According to the district court, discontinuance of the performance of business activities cannot be regarded as satisfaction of the condition for insurance termination, and it dismissed the case. On the contrary, the regional court acknowledged the claim, stating that discontinuance of business activities results in termination of insurance.
According to the Supreme Court, it was necessary to interpret the ambiguous article of the terms and conditions with regard to actions of the parties to the contract. Subsequently, the court provided an interpretation stating that discontinuance of the performance of business activities does not cause termination of an insurance relationship.

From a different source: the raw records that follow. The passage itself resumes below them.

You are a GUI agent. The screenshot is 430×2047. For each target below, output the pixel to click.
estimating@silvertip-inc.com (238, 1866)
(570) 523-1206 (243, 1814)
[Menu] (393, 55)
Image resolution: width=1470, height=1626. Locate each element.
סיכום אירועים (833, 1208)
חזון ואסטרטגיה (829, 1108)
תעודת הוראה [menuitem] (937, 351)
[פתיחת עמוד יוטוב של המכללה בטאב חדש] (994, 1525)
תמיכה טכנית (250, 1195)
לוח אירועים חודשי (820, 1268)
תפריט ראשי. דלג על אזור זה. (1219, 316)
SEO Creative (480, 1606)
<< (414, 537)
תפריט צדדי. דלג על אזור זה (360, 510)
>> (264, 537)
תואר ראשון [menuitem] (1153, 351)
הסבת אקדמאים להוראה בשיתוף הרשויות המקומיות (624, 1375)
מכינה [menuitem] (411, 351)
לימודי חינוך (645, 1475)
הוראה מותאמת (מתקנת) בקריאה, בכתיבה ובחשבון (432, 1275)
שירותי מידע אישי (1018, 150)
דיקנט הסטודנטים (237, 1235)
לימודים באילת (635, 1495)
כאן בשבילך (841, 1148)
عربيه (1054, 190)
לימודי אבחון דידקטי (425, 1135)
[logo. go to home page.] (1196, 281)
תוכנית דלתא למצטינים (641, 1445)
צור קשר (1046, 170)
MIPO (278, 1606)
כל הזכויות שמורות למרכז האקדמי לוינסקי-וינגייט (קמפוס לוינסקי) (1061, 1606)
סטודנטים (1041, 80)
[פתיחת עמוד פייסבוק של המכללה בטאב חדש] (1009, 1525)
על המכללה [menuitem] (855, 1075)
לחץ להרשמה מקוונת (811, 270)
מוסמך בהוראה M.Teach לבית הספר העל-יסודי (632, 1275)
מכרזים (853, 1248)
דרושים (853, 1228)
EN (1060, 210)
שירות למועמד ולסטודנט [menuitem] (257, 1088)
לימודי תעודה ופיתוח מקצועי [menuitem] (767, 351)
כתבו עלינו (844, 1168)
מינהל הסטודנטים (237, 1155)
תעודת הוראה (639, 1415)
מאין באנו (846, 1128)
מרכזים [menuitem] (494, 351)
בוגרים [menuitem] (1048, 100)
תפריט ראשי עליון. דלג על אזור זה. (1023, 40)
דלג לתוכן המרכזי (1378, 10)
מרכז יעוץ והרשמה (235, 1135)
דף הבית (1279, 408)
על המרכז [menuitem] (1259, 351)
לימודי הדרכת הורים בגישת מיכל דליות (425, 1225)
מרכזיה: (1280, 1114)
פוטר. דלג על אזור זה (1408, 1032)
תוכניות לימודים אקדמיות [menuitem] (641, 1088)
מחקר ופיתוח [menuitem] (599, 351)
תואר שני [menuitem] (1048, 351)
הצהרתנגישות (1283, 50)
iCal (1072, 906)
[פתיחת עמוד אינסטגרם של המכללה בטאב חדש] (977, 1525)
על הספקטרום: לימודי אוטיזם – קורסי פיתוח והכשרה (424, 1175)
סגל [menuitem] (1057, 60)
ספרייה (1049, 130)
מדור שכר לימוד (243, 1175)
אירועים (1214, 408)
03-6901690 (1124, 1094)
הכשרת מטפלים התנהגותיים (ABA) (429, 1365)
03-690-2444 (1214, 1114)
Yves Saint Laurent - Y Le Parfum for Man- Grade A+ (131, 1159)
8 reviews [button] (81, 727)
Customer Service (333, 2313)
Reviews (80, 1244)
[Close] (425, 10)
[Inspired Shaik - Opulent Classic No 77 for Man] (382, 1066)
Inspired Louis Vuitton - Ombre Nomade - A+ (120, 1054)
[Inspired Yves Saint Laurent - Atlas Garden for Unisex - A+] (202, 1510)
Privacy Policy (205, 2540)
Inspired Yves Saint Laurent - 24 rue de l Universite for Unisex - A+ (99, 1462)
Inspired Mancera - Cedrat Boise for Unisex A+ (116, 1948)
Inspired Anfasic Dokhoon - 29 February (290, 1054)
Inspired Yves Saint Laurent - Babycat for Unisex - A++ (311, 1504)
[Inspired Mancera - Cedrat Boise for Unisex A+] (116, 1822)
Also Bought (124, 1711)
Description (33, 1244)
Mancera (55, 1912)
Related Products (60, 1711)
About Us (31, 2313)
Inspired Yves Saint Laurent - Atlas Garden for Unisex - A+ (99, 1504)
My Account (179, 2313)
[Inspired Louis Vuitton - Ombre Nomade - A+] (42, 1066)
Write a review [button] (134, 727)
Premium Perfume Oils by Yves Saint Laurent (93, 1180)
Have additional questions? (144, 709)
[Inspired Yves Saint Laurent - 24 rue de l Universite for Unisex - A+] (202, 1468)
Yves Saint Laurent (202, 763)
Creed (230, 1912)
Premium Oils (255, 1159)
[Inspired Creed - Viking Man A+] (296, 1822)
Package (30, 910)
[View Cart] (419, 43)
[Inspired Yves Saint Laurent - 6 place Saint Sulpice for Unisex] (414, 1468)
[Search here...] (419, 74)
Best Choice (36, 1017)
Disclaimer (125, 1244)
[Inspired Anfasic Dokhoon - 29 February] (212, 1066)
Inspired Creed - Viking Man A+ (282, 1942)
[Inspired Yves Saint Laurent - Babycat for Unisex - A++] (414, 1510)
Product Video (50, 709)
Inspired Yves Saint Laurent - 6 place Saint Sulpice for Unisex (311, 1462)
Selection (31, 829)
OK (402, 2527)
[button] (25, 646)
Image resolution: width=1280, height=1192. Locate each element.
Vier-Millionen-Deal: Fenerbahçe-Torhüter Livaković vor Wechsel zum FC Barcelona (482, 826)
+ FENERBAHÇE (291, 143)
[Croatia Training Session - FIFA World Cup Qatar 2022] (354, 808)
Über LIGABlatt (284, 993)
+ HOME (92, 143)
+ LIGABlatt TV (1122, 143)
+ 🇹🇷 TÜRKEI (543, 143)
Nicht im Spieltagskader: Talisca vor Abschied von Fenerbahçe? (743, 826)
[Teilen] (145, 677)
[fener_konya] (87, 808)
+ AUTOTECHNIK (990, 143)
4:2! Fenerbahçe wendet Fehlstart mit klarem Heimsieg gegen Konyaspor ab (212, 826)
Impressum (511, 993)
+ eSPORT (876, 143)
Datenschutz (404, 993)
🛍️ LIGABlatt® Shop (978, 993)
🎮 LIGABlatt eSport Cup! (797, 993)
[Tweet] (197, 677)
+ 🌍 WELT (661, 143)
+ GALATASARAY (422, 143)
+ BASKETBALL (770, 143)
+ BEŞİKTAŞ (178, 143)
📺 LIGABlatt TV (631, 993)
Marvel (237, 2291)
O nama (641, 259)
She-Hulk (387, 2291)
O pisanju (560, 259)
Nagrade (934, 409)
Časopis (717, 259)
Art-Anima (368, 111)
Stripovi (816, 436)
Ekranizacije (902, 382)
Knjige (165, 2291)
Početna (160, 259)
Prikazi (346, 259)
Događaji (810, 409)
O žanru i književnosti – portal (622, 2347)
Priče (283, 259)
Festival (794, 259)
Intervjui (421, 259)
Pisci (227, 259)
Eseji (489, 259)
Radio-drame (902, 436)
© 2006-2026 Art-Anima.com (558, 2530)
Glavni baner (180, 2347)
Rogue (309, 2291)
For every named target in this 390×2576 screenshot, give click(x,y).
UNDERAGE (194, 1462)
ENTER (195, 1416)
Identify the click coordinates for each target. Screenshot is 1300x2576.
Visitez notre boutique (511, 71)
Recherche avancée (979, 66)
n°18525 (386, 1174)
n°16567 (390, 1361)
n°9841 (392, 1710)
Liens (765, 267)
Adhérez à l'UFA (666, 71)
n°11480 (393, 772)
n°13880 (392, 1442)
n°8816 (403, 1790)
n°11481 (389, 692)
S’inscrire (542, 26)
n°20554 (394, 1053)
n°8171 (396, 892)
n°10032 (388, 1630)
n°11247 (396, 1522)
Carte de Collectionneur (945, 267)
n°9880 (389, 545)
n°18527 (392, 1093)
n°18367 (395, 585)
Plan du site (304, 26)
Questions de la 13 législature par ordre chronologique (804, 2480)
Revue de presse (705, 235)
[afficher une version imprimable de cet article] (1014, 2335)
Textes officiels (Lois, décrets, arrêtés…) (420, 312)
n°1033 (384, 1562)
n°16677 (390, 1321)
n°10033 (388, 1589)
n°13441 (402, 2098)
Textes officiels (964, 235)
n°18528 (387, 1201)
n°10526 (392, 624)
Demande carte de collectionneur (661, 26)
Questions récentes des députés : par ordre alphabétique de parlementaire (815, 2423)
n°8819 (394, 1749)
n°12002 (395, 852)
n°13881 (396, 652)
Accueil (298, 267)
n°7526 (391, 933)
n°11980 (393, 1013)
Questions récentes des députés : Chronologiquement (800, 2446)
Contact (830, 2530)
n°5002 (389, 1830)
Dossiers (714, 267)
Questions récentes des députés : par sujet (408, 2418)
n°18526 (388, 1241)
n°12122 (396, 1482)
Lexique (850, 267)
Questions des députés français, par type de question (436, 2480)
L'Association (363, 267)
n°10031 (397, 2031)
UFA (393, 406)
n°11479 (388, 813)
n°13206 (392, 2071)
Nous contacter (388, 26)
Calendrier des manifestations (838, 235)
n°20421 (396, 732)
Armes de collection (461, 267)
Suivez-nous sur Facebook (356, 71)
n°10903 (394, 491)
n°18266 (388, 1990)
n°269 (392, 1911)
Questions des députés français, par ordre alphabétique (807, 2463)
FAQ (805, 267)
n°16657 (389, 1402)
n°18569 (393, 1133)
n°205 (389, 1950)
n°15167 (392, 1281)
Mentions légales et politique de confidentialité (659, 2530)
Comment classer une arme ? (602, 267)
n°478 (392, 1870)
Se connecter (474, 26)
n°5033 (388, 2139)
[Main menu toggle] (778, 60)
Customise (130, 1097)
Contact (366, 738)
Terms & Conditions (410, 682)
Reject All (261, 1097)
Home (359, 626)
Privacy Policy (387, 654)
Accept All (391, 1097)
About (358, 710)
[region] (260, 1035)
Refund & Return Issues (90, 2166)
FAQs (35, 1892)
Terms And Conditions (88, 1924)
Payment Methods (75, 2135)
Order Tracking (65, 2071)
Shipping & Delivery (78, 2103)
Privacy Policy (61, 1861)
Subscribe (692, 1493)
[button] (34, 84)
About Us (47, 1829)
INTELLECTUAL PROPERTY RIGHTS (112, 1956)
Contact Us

The Supreme Court also referred to the provision of Section 55 (3) of the Civil Code, which stipulates that in the event of any doubts concerning the meaning of consumer contracts, such contracts shall be interpreted in the manner which is more favorable to the consumer. Since the respective provisions of the Civil Code are a transposition to Council Directive No. 93/13/EEC on unfair terms in consumer contracts, the Supreme Court examined the wording of said Directive as well. Article 5, second sentence, of the Directive even uses a superlative: “… most favorable to the consumer” – in several language versions. The court regarded it fair so that the interpretation of unclear provisions of the insurance terms and conditions prejudiced the insurance company, which formulated them. Therefore, the Supreme Court vacated the judgment of the appellate court and returned the case to the appellate court for further proceedings.